我想绘制一个条形图,说明谷歌学者作者的 h-index 每年如何变化。为了计算这一点,我需要每年每篇论文的引用次数并计算每年的 h-index。
我设法在作者个人资料页面上获得了图表。以爱因斯坦的谷歌学者为例https://scholar.google.com/citations?user=qc6CJjYAAAAJ&hl=en,我得到了右边每年的被引次数图,但这是不正确的。我真正想要的是,当你点击一篇论文时,会有一个按年份划分的总引用数图表。我在 Python 中使用 BeautifulSoup 和 selenium 包。我现在最大的困难是:如果你查看一个作者的html代码,每篇论文的内容都是隐藏的,如何点击每篇论文并访问每篇论文的总引用数图表?
这是我为右边的图表所做的
def get_citation_by_year(url):
s = soup(str(urllib.request.urlopen(url).read()), 'lxml')
print(s)
#print(s.title.text) #whose google scholar is this?
years = list(map(int, [i.text for i in s.find_all('span', {'class':'gsc_g_t'})]))
citation_number = list(map(int, [i.text for i in s.find_all('span', {'class':'gsc_g_al'})]))
final_chart_data = dict(zip(years, citation_number))
df = pd.DataFrame({'Year': years, 'Cited_By': citation_number})
return(df)
单击 showmore 按钮以显示最大文章数:
def get_citation_byarticle_byyear(url):
#quote_page is an URL of google scholar page of a specific author
quote_page = url
page = urlopen(quote_page)
# Click Show more
chrome_options = Options()
chrome_options.add_argument("--headless")

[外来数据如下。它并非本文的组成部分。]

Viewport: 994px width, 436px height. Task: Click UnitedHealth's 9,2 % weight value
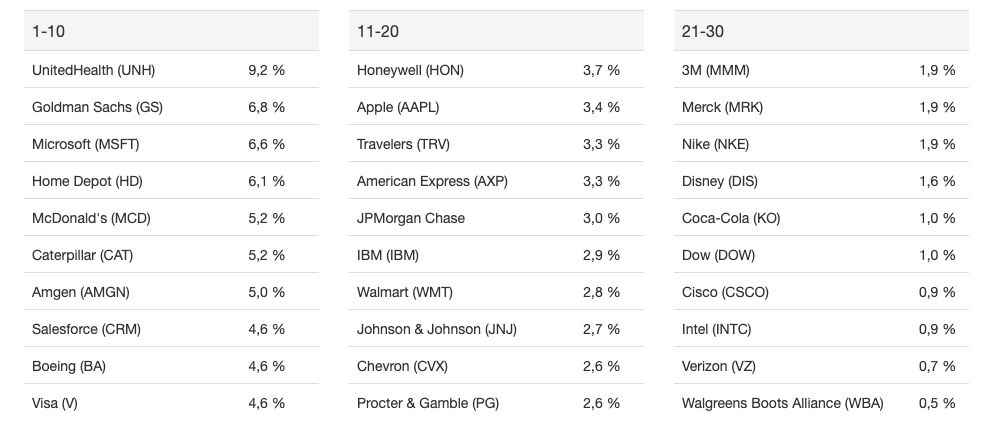[266, 70]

driver = webdriver.Chrome(chrome_options=chrome_options, executable_path=r"/Users/upcrown/Desktop/chromedriver") #need to download ChromeDriver, http://chromedriver.chromium.org/downloads
driver.implicitly_wait(30)
driver.get(url)
python_button = driver.find_element_by_xpath('//*[@id="gsc_bpf_more"]')
python_button.click() #click fhsu link
time.sleep(5)
# Selenium hands the page source to Beautiful Soup
s = BeautifulSoup(driver.page_source, "html.parser")
year = list(map(str, [i.text for i in s.find_all('span', {'class': 'gsc_a_h gsc_a_hc gs_ibl'})])) ##string not int because some are ''
#find the paper
#paper = soup.find_all("a", attrs={"class": "gsc_a_at"})
paper = list(map(str, [i.text for i in s.find_all('a', {'class': 'gsc_a_at'})]))
#find the citations
#citations = soup.find_all("a", attrs={"class":"gsc_a_ac gs_ibl"})
citations = list(map(str, [i.text for i in s.find_all('a', {'class': 'gsc_a_ac gs_ibl'})]))
尝试过的其他工具:R“学者”包,没有每年每篇论文的引用计数,只有每年的引用计数。Windows 应用程序:发布或消亡(同样的问题)。Scopus API(没有作为谷歌学者的作者所有文章的完整列表)